Prompt: An exact transcription is needed, starting at the line containing "Task: Open the" and running through the last line of the records, with every picture left out.

%%

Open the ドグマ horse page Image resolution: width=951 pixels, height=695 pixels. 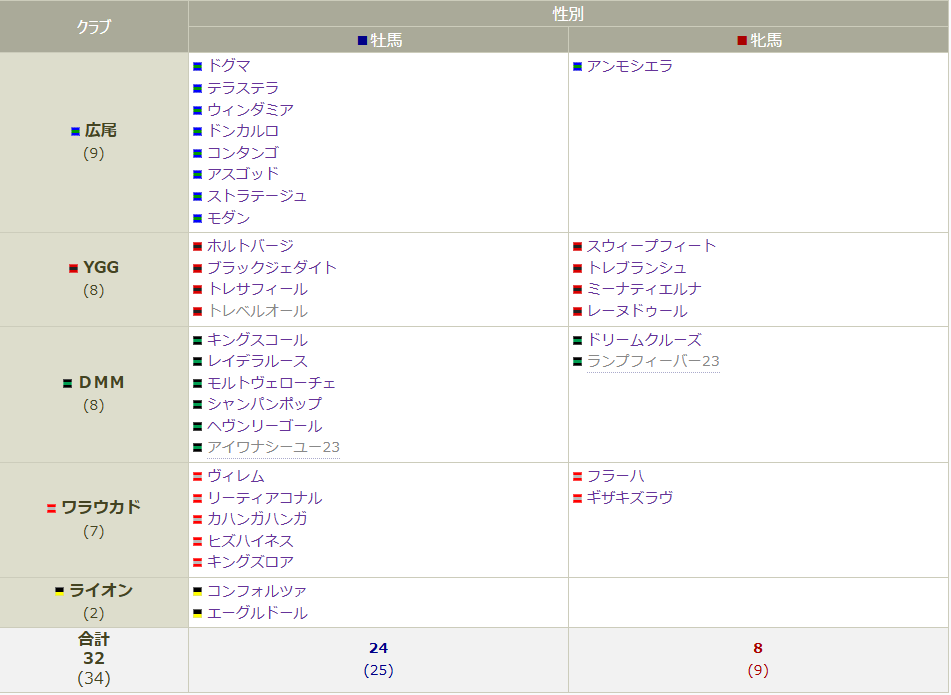click(230, 65)
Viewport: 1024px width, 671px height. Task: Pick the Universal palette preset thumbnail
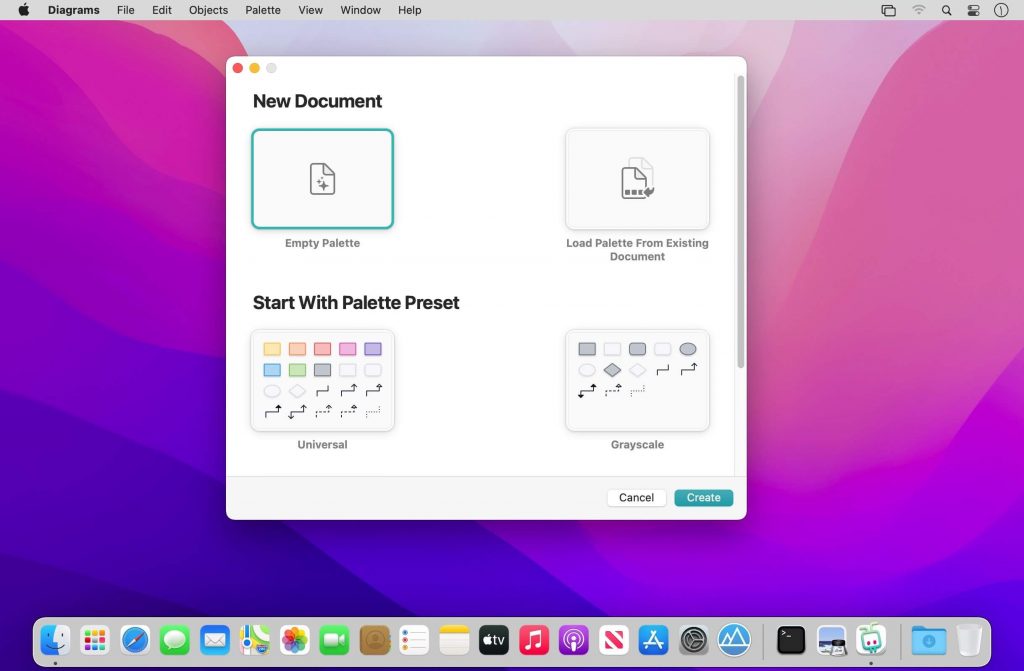pos(322,381)
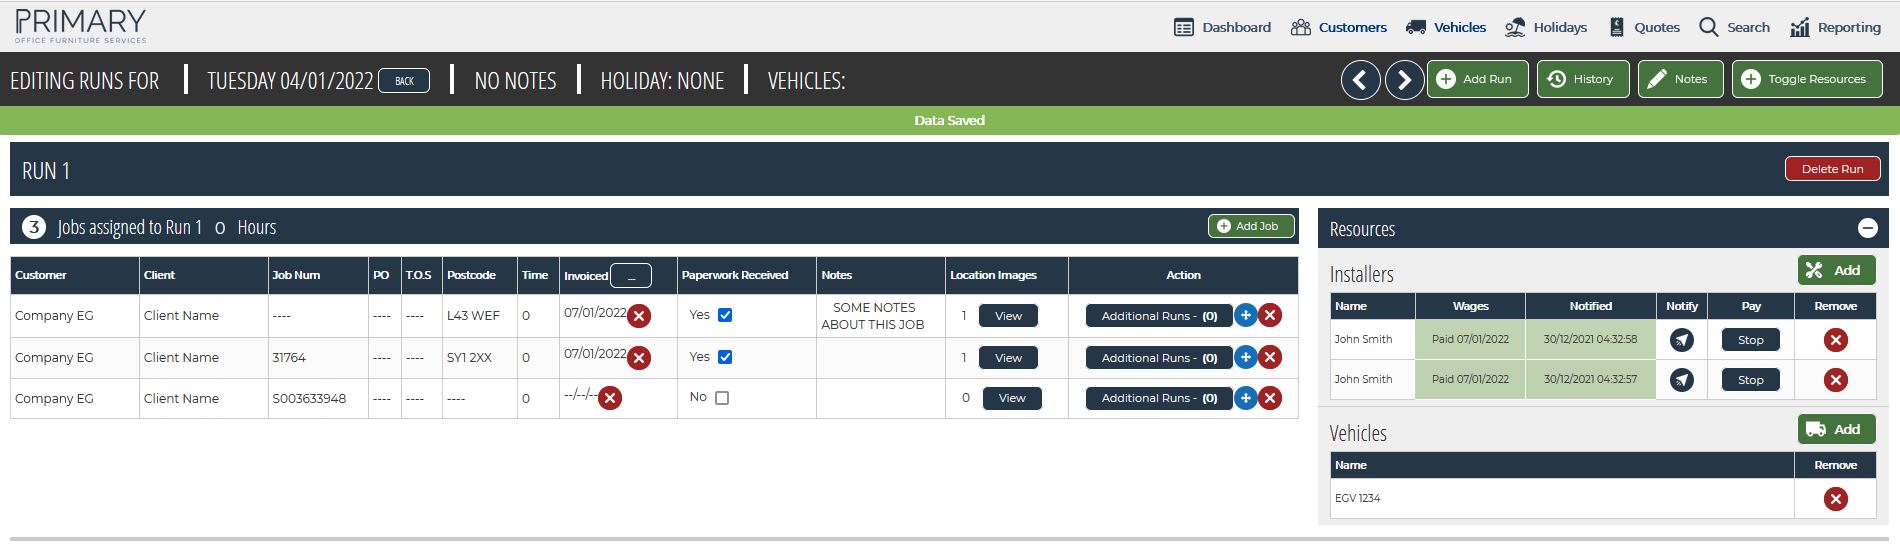Viewport: 1900px width, 551px height.
Task: Remove vehicle EGV 1234
Action: pos(1835,499)
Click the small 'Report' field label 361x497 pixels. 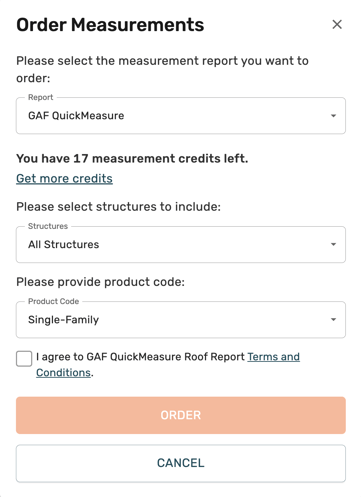coord(40,97)
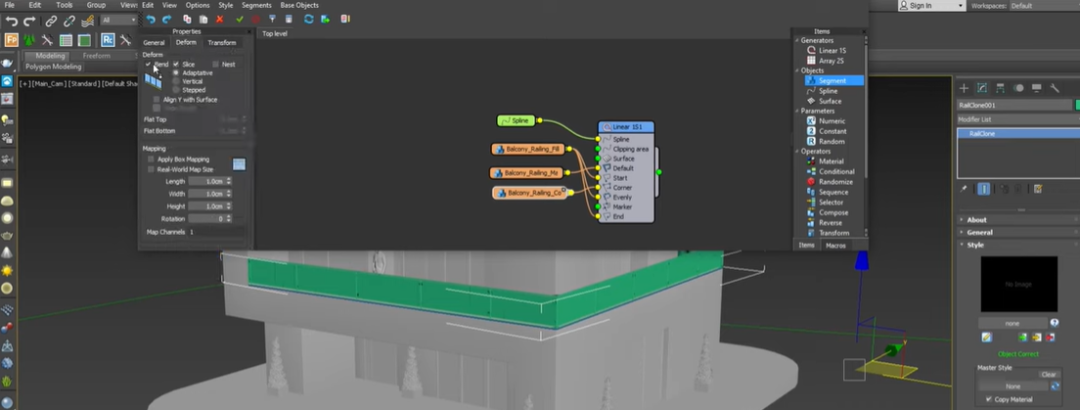
Task: Select the Linear 1S generator item
Action: [x=831, y=50]
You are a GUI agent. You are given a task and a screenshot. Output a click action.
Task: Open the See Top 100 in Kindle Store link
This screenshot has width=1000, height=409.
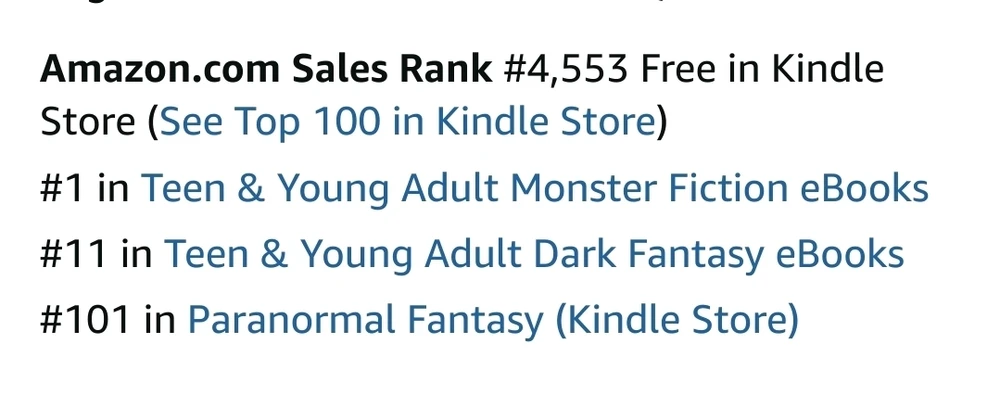[x=407, y=123]
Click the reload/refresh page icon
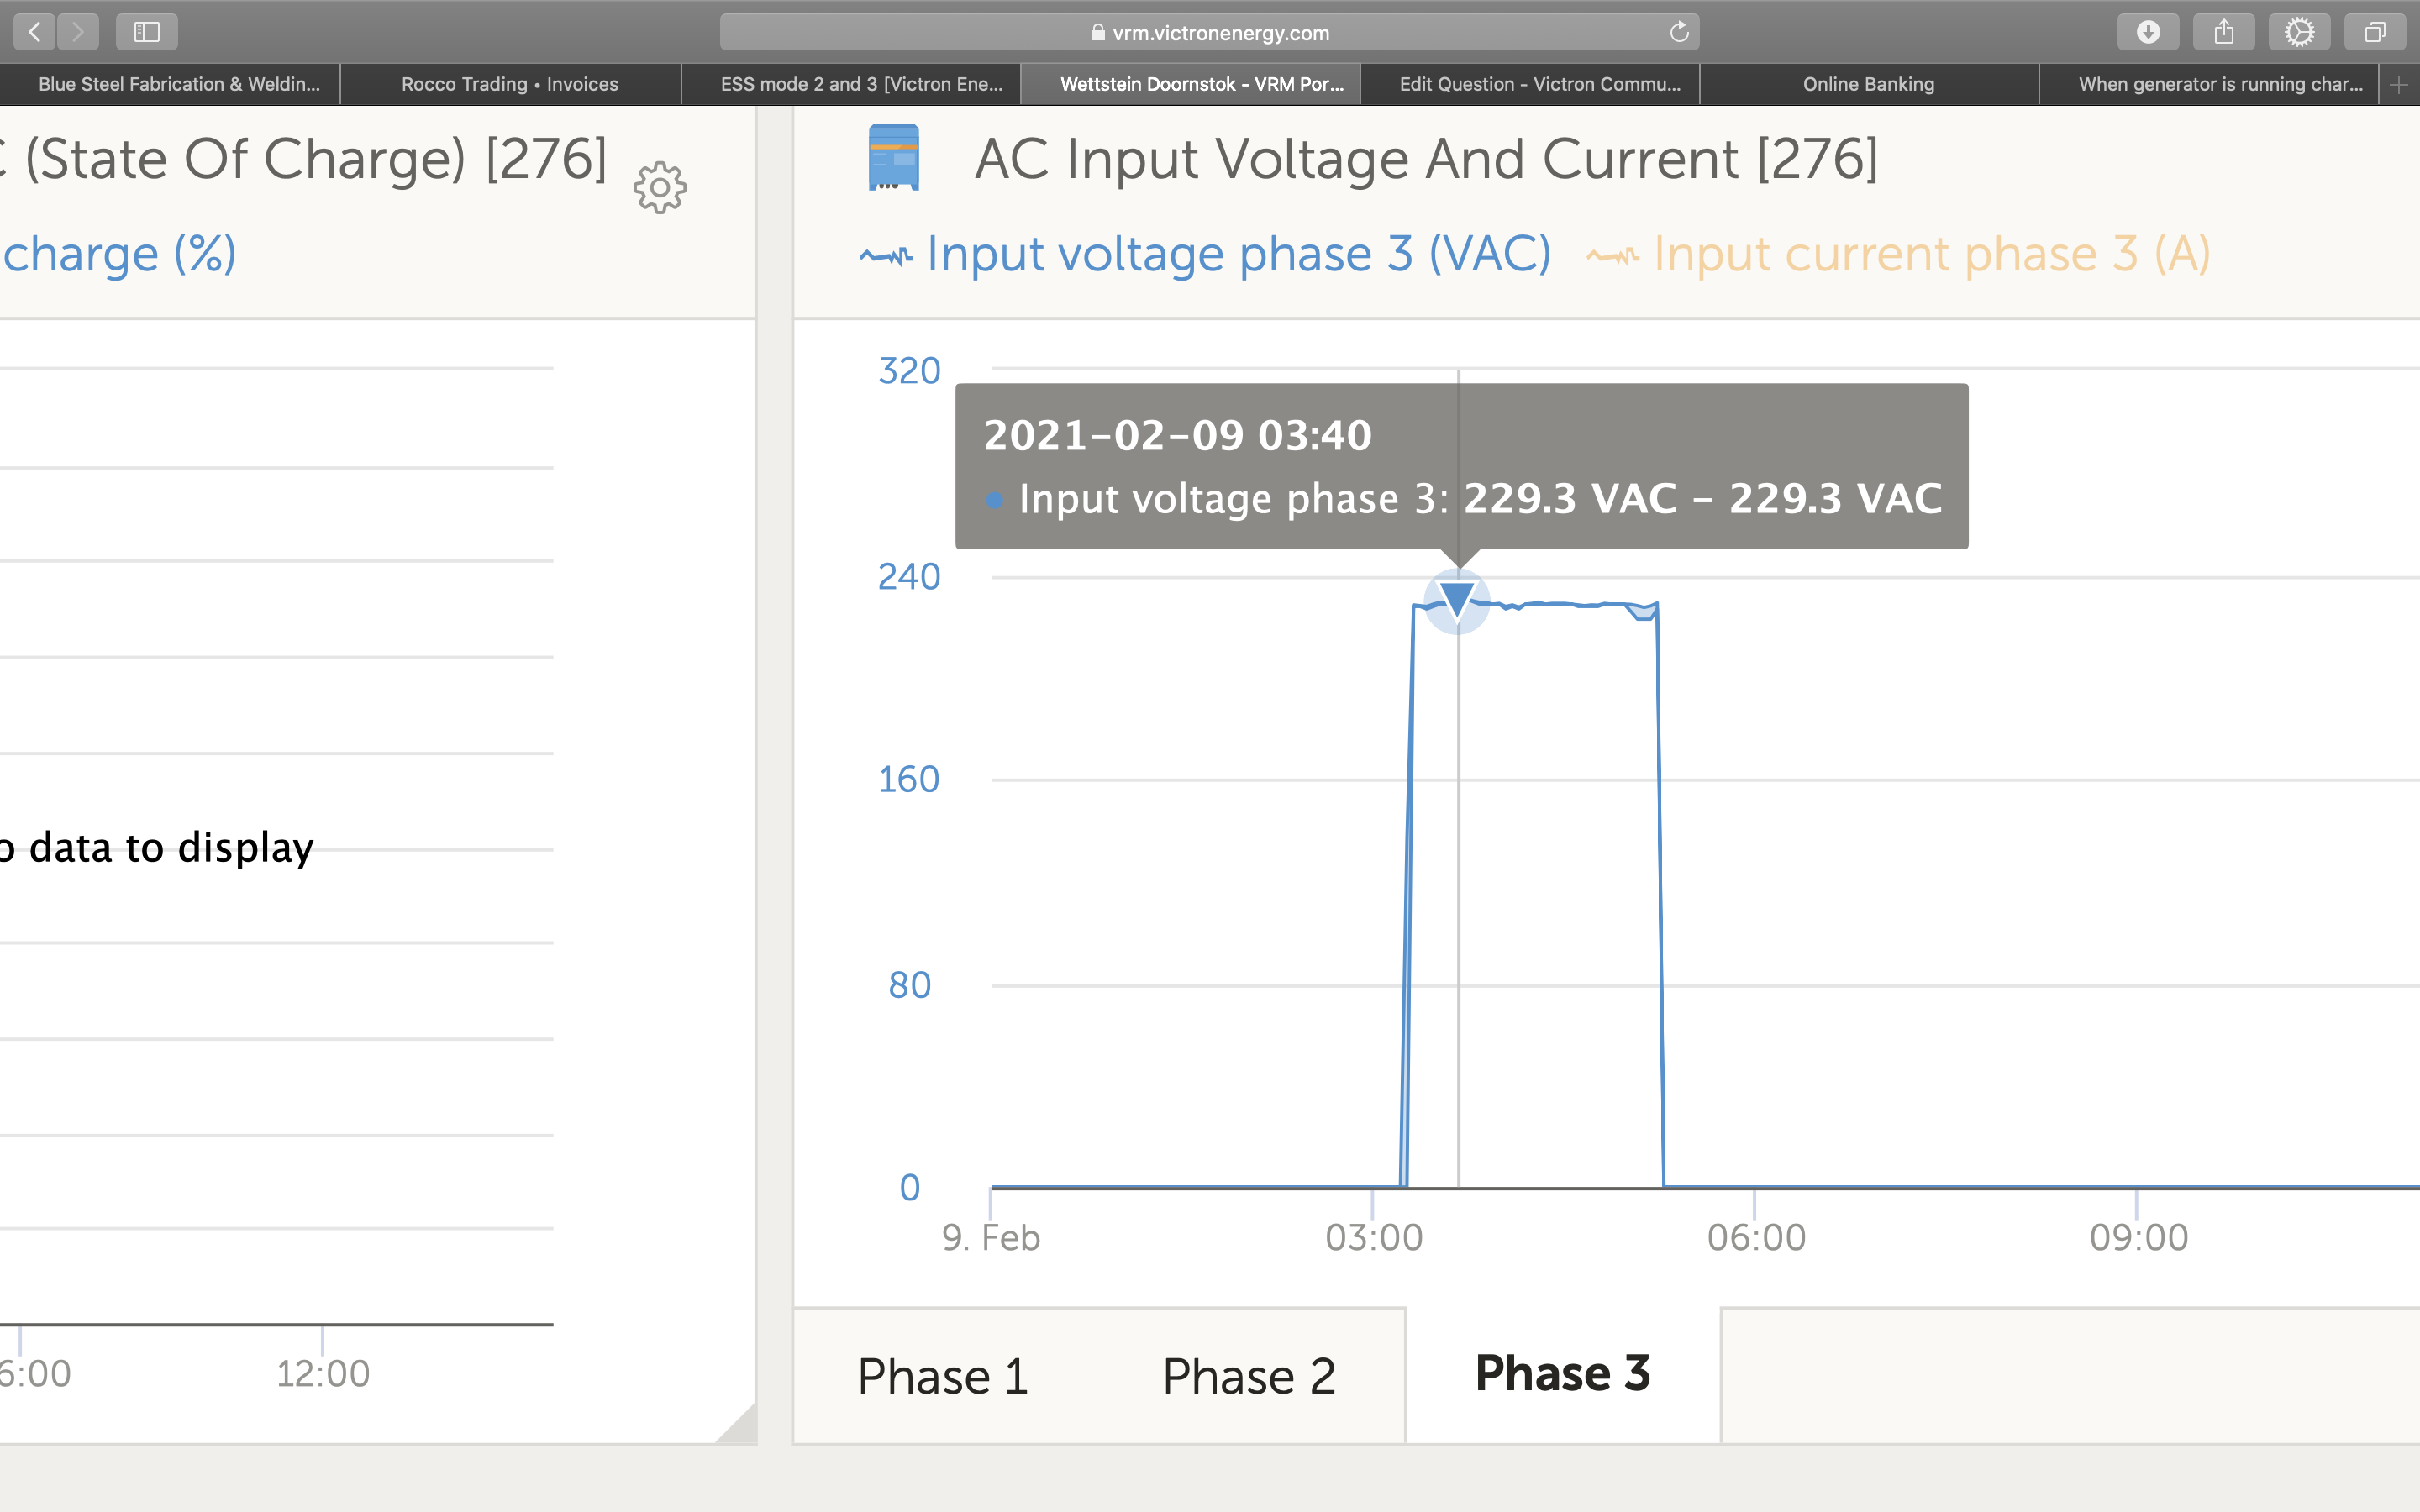This screenshot has width=2420, height=1512. [1676, 29]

%%

Exercise result:
Task: Open the See Top 100 in Kindle Store link
This screenshot has width=1000, height=409.
[x=407, y=123]
Click the reload/refresh page icon
This screenshot has width=2420, height=1512. [1676, 29]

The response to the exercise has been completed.